Aberrant activation of Wnt/β-catenin signaling is a hallmark of colorectal cancer (CRC), but the upstream regulators and associated metabolic consequences remain incompletely defined. Branched-chain amino acid (BCAA) metabolism has been implicated in CRC progression, yet its regulation and functional role remain controversial. This study investigates the role of the transcription factor ZNF33A in CRC pathogenesis.

Methods

ZNF33A expression was examined in CRC tissues, cell lines, and public databases. Gain- and loss-of-function experiments were conducted in vitro (CCK8, EdU, soft agar, reporter assays, Co-IP, ChIP, BCAA assays) and in vivo (Lgr5-GFP mouse models and AOM/DSS-induced CRC).

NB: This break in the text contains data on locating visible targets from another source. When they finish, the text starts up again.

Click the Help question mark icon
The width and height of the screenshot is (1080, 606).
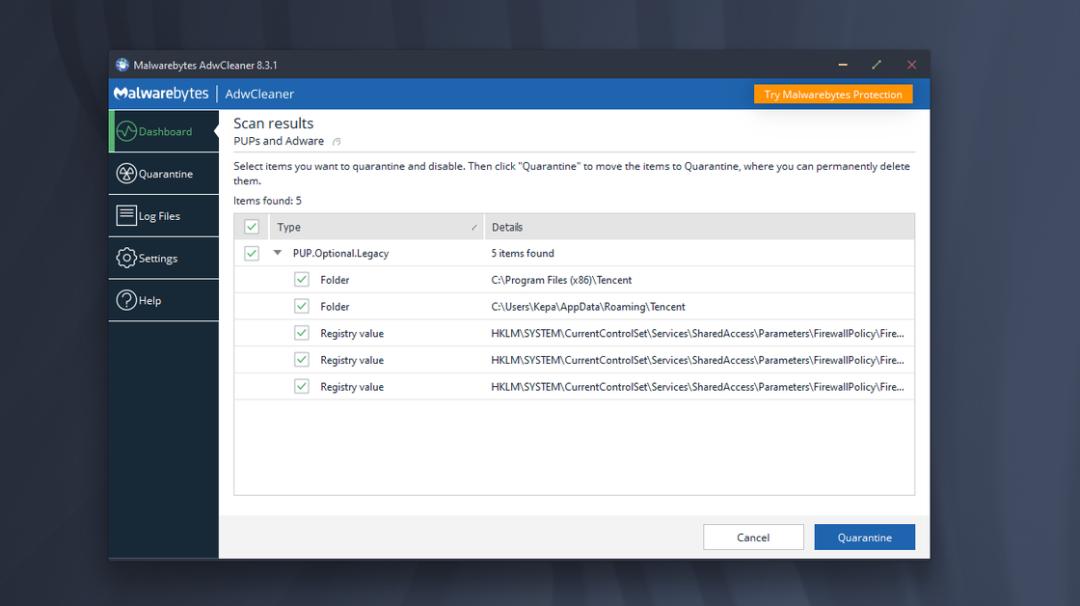(127, 300)
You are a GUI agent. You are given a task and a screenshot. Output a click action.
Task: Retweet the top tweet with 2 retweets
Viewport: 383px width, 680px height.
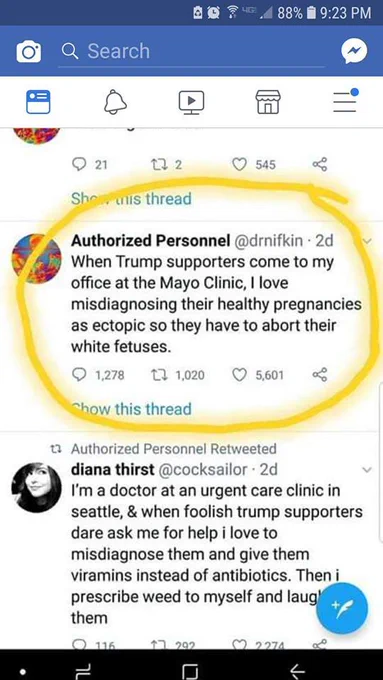[157, 164]
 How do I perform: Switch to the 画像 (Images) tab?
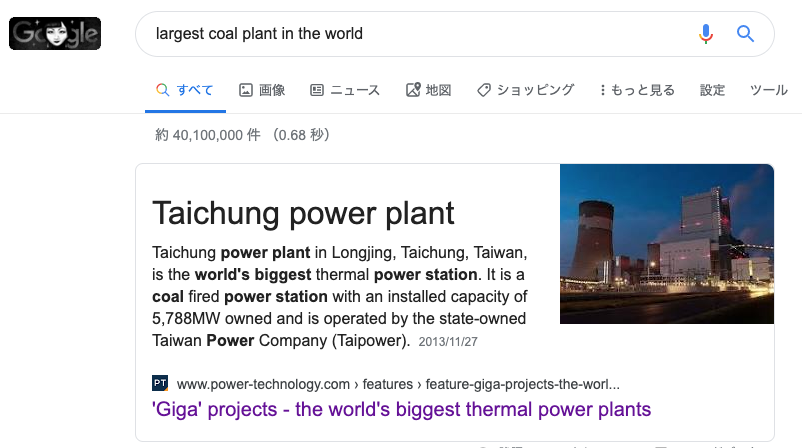click(262, 90)
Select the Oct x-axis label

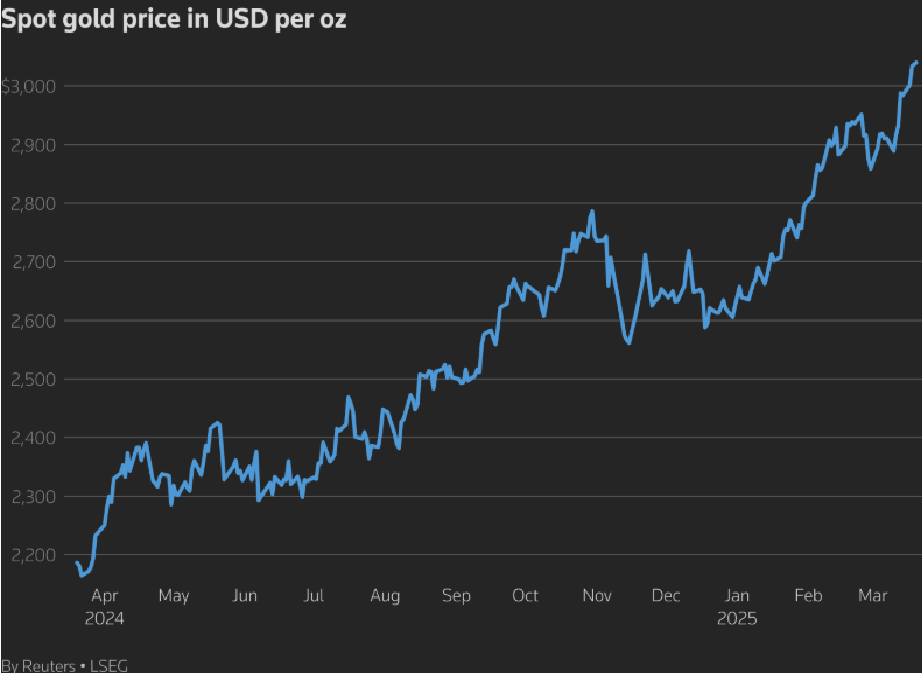coord(525,596)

Statistical analyses included Student’s t-test, ANOVA, and Kaplan–Meier survival analysis.

Results

ZNF33A was significantly upregulated in CRC tissues and correlated with poor prognosis. Overexpression of ZNF33A promoted proliferation, colony formation, and BCAA consumption, while its down-regulation suppressed tumor growth, stemness, and organoid formation. Mechanistically, ZNF33A bound β-catenin, enhanced β-catenin/TCF transcriptional activity, and induced expression of BCAT1, a key BCAA-catabolizing enzyme. Suppression of β-catenin or BCAT1 abrogated ZNF33A-driven oncogenic effects.

Conclusions

ZNF33A drives CRC progression by activating Wnt/β-catenin signaling and reprogramming BCAA metabolism via BCAT1. These findings identify ZNF33A as a potential therapeutic target and highlight BCAA metabolic modulation as a promising strategy for CRC treatment.